Reflections on “In Ink: Contemporary Chinese Ink Painting” at Royal College of Art
By Cleo Roberts
The application of Chinese ink transformed during the political reconfiguration of the country, as instigated by Deng Xiaoping’s Open Door policy at the end of the 20th century. With an influx of global influences and the rehabilitation of intellectuals, artists became a part of the “Reading Fever’” or “High Culture Fever” as described by Jing Wang, professor of Chinese Languages and Culture, at Massachusetts Institute of Technology in her book High Culture Fever (1996). Incoming texts, although limited and dependent on the speed of translation, provided inspiration for experimental practices. A selection of consequent work is reimagined as “In Ink: Contemporary Chinese Ink Painting,” a recent exhibition at the Royal College of Art in London (9/7–13) curated by Betty Lutyens-Humfrey and Chen Lin.
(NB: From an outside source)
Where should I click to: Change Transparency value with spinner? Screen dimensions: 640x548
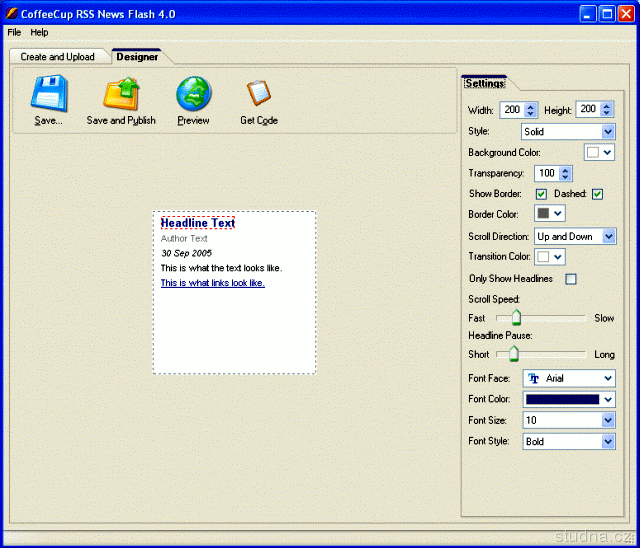pos(566,173)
Through the work of six young contemporary brushwork artists—Chen Jun, Hang Chunhui, Hao Shiming Qian Zi Wen, Ma Lingli, Peng Jian and Xu Hualing—from across China, the show explored how sticks and cakes of color, traditionally ground on ink stones and used by Chinese literati in “brush and ink play,” absorbed these cultural influences and continues to evolve.